C’est déjà le cas dans l’industrie auto depuis plusieurs années. On y parle de downsizing
(Réduction de la taille, pour un symbole masculin, tout une révolution) . Les plus gros modèles maintiennent leur performances en terme de puissance ou la réduise légèrement et la taille des moteurs diminue nettement mais les performances restent équivalentes. la situation du marché et les règles politique ont donc changé la règle du jeu du progrès : moins de vitesse plus d’assistants électronique. La voiture conduite par un robot, la Google car et les projets équivalent chez Volvo et Nissan sont en bonne voie d’aboutir d’ici moins de 10 ans.

Le progrès qui consiste a remplacer des hommes par des machines est il donc un progrès ?

Jusqu’où pouvons nous accepter le progrès sans le remettre en cause ?

C’est sur ce terrain que les citoyens attendent les politiques. Or nous constatons que ce ne sont que des gestionnaires facétieux du présent au profit de leur corporation quand ce n’est pas à leur profit tout cours.
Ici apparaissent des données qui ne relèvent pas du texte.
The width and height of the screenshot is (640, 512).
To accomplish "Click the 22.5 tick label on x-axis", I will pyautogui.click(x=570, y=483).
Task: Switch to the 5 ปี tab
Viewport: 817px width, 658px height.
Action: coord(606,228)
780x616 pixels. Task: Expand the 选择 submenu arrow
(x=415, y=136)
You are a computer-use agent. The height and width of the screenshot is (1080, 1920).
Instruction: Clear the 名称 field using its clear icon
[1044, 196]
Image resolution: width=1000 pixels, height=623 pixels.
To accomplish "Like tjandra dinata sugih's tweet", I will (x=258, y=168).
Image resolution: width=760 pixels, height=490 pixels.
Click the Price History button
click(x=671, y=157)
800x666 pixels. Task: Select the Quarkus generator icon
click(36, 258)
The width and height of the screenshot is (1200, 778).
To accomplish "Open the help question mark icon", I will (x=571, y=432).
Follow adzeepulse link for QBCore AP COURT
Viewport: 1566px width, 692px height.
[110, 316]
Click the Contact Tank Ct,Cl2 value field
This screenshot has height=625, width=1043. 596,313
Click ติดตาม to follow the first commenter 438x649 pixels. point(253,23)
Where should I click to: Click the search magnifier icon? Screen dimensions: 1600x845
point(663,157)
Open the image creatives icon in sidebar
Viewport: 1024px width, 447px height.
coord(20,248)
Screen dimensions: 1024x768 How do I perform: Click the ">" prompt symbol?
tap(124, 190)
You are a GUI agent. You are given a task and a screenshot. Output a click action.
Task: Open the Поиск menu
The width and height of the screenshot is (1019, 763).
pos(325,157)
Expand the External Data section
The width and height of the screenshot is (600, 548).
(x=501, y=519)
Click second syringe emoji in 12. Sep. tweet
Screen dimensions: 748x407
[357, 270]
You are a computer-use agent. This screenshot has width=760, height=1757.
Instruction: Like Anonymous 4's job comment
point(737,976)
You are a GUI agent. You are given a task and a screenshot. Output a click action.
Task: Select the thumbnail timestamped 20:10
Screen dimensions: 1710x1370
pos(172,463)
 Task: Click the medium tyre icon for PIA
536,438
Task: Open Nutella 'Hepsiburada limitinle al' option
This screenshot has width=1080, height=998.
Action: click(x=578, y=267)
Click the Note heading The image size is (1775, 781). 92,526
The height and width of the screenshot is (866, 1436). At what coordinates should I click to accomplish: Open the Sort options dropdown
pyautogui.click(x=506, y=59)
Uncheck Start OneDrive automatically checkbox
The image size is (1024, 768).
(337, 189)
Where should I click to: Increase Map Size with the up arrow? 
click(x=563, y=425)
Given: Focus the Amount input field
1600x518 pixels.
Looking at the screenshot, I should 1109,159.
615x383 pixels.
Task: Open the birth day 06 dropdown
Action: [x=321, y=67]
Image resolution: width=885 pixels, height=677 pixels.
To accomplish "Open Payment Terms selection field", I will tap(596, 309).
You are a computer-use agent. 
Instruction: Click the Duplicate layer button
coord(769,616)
peut être en attendons nous trop ?

A à la sortie de la guerre il était « facile  » d’avoir une idée pour la France ou tout était à reconstruire. Le Général de Gaulle avait une vision politique de la France mais la direction économique s’imposait : reconstruire, loger.

aujourd’hui que les objectifs sont plus difficiles à discerner, les citoyens ne doivent plus rester attentistes de solutions de la part des politiques mais regarder ailleurs et s’engager pour eux même.

C’est pour ça que j’aime bien le défi de la Région Nord de s’engager dans la troisième révolution industrielle.

c’est aussi la raison pour laquelle une énergie bon marché facilite la remplacement des machines par des hommes et que la taxe carbone est un moyen d’inverser la tendance décrite avant comme je l’ai expliqué ici. ou en encore ici.